TOKYO (AP) — Asian shares were mixed on Thursday, as Wall Street’s big recent rally lost some momentum following a pair of potentially discouraging reports on the American economy.
U.S. futures edged lower and oil prices declined.
Japan's benchmark Nikkei 225 shed 0.2% to 37,658.46, while Australia's S&P/ASX 200 declined nearly 0.1% to 8,535.10.
In South Korea, the Kospi jumped 2.1% to 2,829.48 after the country's new president and leading liberal politician Lee Jae-myung began his term, vowing to restart talks with North Korea and beef up a trilateral partnership with the U.S. and Japan.
Hong Kong's Hang Seng gained 0.9% to 23,856.54, while the Shanghai Composite was little changed, inching down less than 0.1% to 3,374.30.
On Wednesday, the S&P 500 finished the day virtually unchanged at 5,970.81 and remained 2.8% below its all-time high. The Dow Jones Industrial Average fell 0.2% to 42,427.74, and the Nasdaq composite added 0.3% to 19,460.49.
The action was stronger in the bond market, where Treasury yields tumbled following the weaker-than-expected economic updates.

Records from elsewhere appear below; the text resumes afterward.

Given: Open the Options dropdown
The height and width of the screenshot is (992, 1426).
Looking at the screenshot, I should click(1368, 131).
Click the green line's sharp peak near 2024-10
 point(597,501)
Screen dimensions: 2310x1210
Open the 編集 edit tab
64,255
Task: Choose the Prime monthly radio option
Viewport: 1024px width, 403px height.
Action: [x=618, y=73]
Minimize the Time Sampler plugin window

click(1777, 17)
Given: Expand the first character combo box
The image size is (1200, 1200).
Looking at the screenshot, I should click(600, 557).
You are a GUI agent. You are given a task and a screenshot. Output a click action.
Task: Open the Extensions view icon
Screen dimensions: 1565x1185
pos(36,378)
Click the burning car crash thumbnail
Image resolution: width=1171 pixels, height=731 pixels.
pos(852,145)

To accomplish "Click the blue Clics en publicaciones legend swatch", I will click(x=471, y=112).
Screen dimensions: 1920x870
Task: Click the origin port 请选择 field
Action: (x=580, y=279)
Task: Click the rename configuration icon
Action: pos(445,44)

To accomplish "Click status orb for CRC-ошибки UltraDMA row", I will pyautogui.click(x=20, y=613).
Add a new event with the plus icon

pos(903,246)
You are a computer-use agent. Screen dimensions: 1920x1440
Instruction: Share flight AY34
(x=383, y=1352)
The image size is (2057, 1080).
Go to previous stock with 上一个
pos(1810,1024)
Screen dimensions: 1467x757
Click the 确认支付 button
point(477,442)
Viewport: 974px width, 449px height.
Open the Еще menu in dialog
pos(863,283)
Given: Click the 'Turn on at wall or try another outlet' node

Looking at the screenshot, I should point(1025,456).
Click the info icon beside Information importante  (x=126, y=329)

One said that activity contracted for U.S. retailers, finance companies and other businesses in the services industries last month, when economists were expecting to see growth. Businesses told the Institute for Supply Management in its survey that all the uncertainty created by tariffs is making it difficult for them to forecast and plan.
A second report from ADP suggested U.S. employers outside of the government hired far fewer workers last month than economists expected. That could bode ill for Friday’s more comprehensive jobs report coming from the U.S. Labor Department, which is one of Wall Street’s most anticipated data releases each month.
So far, the U.S. job market has remained remarkably resilient despite years of high inflation and now the threat of President Donald Trump’s high tariffs. But weakness there could undermine the rest of the economy.
Following the reports, traders built up bets that the Federal Reserve will need to cut interest rates later this year in order to prop up the economy, which in turn caused the fall for Treasury yields. The weaker-than-expected ADP report also led Trump to urge Fed Chair Jerome Powell to deliver cuts to rates more quickly.
“‘Too Late’ Powell must now LOWER THE RATE,” Trump said on his Truth Social platform. “He is unbelievable!!!”
The Fed has yet to cut interest rates this year after slashing them through the end of 2024. Part of the reason for the pause is that the Fed wants to see how much Trump’s tariffs will hurt the economy and raise inflation. While lower interest rates could boost the economy, they could also give inflation more fuel.